What to do ▸
In the entries below, swap "Bacon strips" for "Sausage links" in the part that opens with the line containing "Where should I" and closes with the line containing "tap(635, 260)". Write out only that part, with nothing else changed.

Exercise input ▸
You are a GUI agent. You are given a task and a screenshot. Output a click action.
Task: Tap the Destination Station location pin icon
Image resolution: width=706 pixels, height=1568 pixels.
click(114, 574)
* * *
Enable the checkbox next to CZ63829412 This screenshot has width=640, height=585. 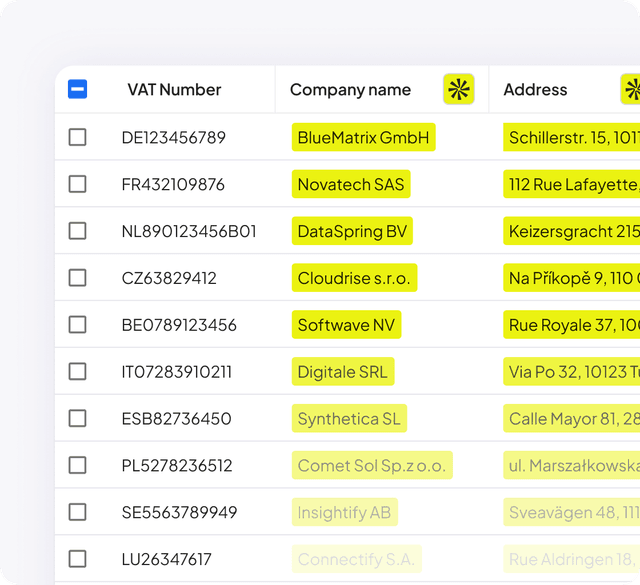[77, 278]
---
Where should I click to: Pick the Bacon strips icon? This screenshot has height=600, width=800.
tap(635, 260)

The answer ▸
Where should I click to: Pick the Sausage links icon? This screenshot has height=600, width=800.
tap(635, 260)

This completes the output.